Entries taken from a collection

= Beginning of Section =

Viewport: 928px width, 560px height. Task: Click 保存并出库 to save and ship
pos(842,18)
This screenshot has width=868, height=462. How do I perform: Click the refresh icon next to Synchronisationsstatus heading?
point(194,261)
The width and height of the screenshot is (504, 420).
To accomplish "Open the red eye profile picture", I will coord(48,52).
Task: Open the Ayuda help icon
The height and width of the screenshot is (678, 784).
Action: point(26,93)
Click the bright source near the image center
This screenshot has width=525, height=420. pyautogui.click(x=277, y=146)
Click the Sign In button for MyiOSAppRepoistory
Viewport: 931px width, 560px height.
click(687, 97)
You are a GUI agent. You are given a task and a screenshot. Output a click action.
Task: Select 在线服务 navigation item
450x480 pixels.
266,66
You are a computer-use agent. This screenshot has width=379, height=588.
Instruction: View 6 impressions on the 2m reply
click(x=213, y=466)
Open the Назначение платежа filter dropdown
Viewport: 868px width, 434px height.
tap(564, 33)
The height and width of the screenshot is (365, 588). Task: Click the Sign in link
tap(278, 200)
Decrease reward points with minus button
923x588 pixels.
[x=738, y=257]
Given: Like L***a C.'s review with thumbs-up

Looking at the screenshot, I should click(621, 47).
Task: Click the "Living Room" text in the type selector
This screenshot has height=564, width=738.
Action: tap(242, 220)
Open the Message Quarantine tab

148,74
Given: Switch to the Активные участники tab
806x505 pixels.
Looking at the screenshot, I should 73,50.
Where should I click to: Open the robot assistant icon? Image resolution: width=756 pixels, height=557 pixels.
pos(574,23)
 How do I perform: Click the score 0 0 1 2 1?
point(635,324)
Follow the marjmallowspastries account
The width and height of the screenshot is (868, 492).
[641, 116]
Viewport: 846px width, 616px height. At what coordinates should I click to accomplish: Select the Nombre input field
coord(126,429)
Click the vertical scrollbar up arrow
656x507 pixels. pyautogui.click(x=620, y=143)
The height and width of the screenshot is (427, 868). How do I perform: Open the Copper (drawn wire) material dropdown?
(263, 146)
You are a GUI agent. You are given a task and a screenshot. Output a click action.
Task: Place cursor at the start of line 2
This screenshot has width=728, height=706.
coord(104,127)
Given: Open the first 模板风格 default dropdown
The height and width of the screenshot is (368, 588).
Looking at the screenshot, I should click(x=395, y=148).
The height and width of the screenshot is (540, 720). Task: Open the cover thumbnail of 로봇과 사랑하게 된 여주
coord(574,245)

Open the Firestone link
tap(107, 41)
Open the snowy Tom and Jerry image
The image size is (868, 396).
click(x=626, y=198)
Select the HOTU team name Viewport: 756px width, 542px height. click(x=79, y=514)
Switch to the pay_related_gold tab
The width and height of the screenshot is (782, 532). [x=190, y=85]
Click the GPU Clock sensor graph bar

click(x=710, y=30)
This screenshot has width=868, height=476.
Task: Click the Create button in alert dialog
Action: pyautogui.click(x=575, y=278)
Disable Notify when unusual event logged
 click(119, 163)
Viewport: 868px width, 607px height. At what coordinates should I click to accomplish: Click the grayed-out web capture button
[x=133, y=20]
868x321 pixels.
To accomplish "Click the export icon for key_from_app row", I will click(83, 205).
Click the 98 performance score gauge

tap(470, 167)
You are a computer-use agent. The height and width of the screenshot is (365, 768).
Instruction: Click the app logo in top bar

= End of Section =

◆ WHAT THE TASK ASKS
Find the lines in the records that contain the word "computer", then copy every one of them.

◆ RESPONSE TO THIS EXERCISE
You are a computer-use agent. This screenshot has width=379, height=588.
You are a computer-use agent. The height and width of the screenshot is (365, 768).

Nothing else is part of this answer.